INFORMATION SHOWN →
[Start of section]
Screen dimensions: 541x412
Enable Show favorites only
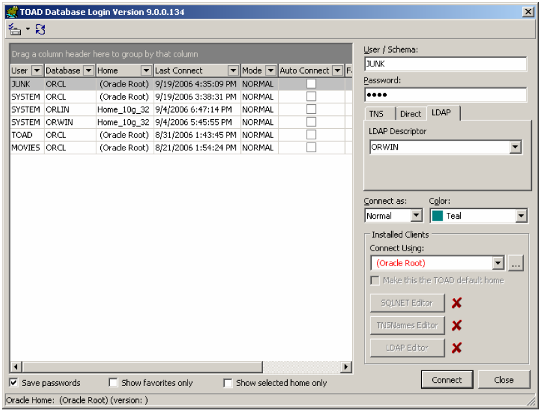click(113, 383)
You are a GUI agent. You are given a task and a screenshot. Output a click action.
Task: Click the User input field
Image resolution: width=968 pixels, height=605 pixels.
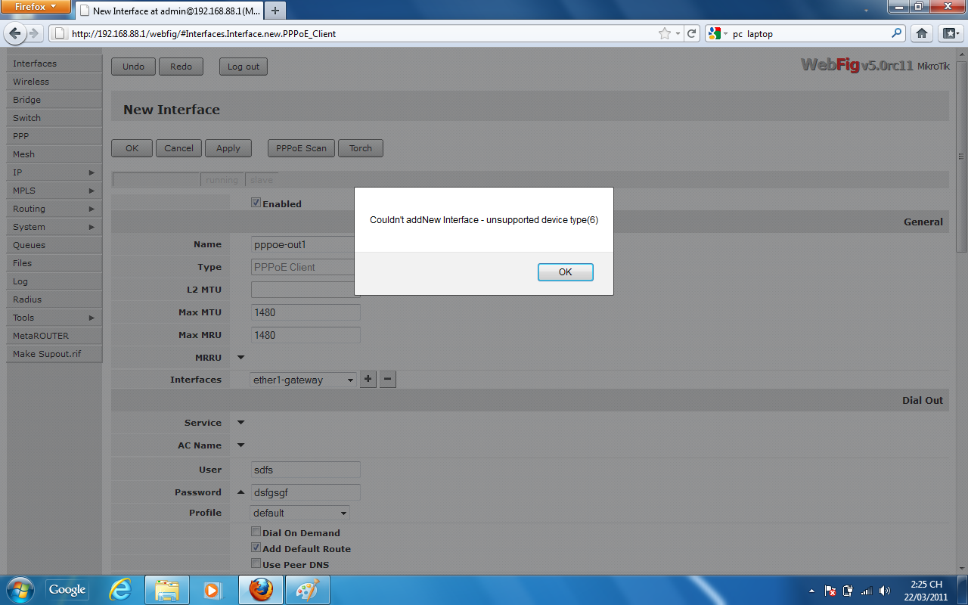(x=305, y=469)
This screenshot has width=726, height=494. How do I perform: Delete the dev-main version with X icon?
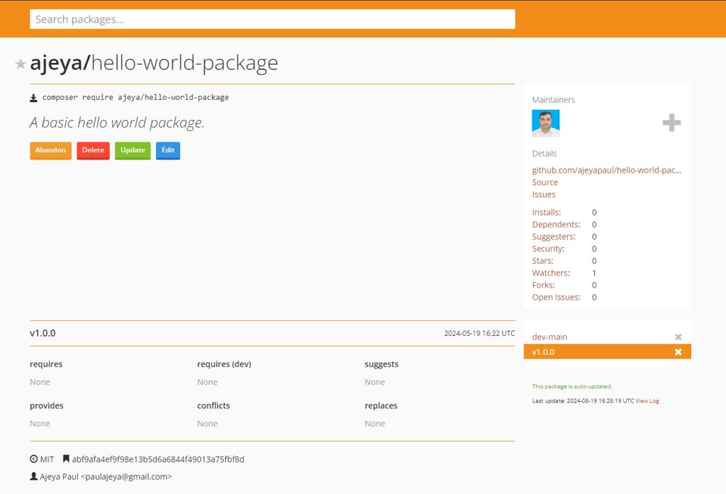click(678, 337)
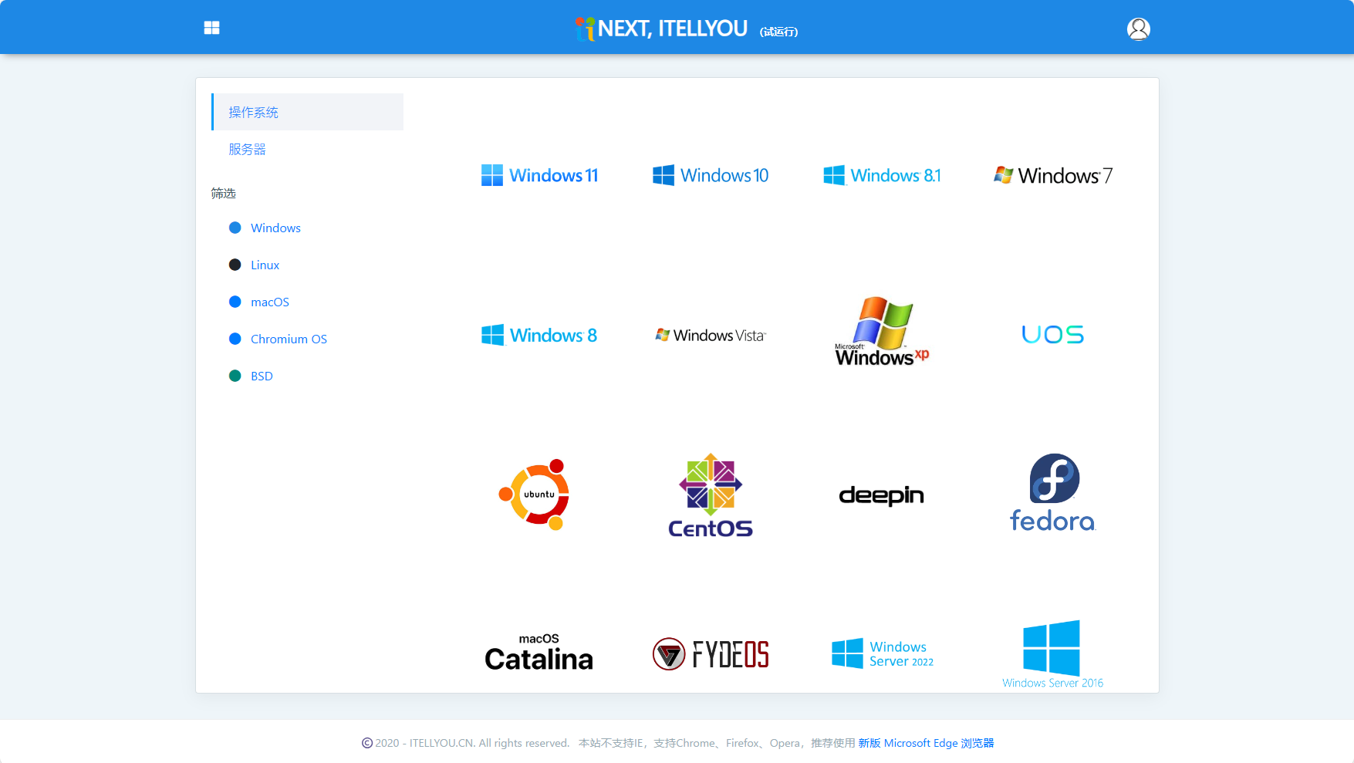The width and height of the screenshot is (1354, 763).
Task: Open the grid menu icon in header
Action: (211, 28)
[End of section]
[Start of section]
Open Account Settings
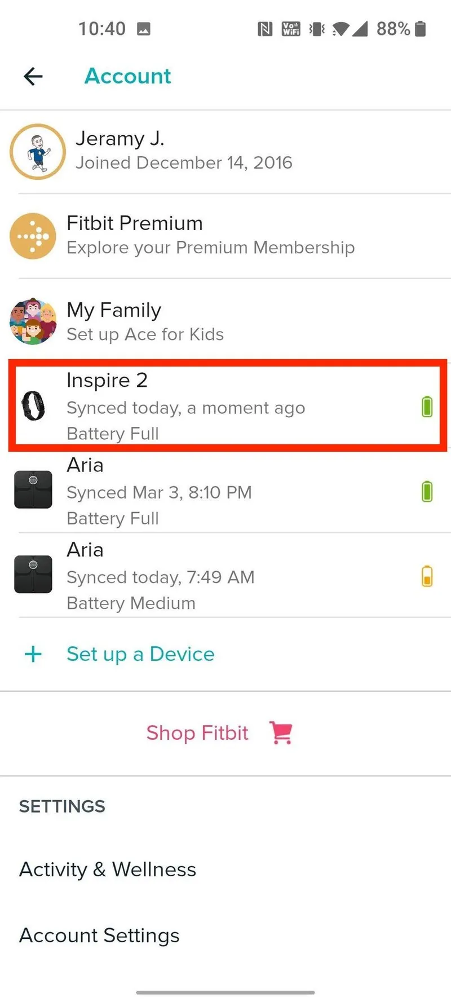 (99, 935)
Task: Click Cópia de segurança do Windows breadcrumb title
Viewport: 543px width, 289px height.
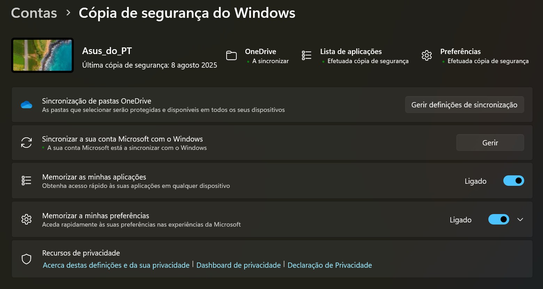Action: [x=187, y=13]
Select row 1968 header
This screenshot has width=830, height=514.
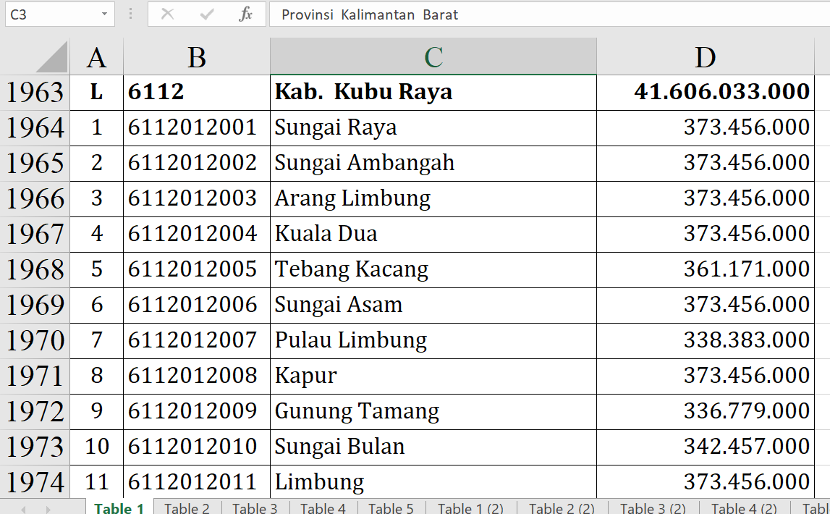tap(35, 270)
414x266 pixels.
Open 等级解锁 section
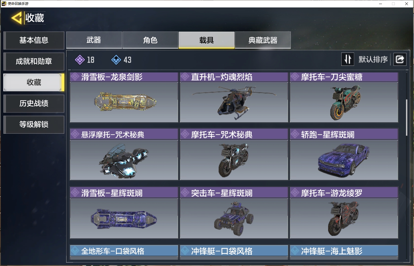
[End of section]
[Start of section]
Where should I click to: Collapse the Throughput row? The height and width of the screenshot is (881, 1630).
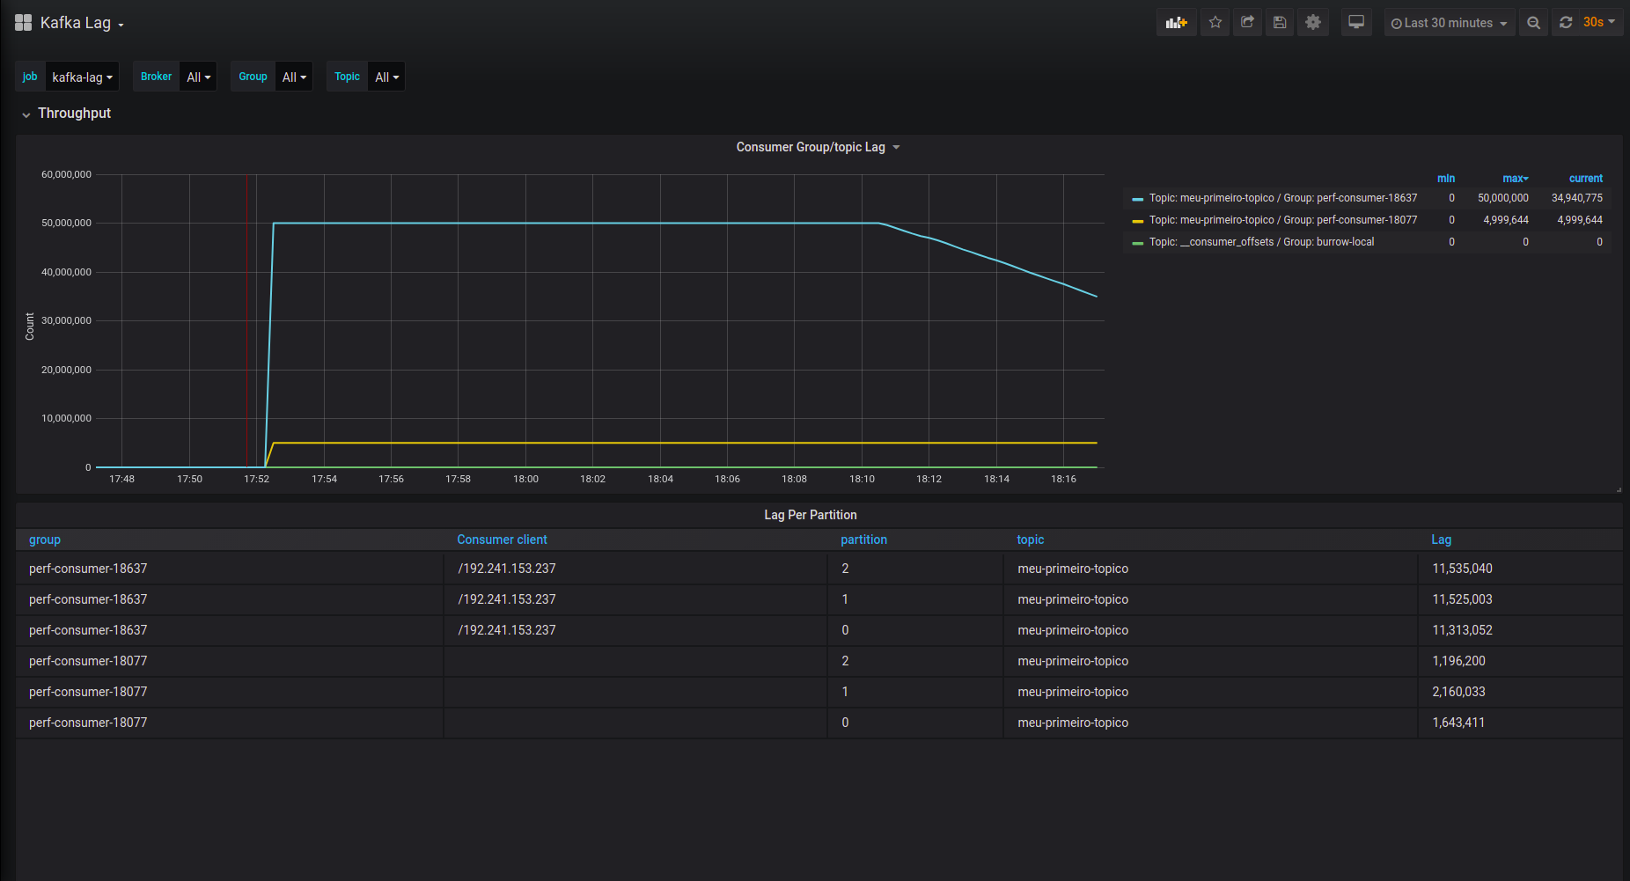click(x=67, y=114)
[End of section]
TASK INSTRUCTIONS →
When you reach the line with "Select row 1968 header" in the records above, start writing out each line exactly, and stop after the line with "Open 等级解锁 section". Pictures stay out.

RESULT →
Select row 1968 header
This screenshot has width=830, height=514.
tap(35, 270)
414x266 pixels.
Open 等级解锁 section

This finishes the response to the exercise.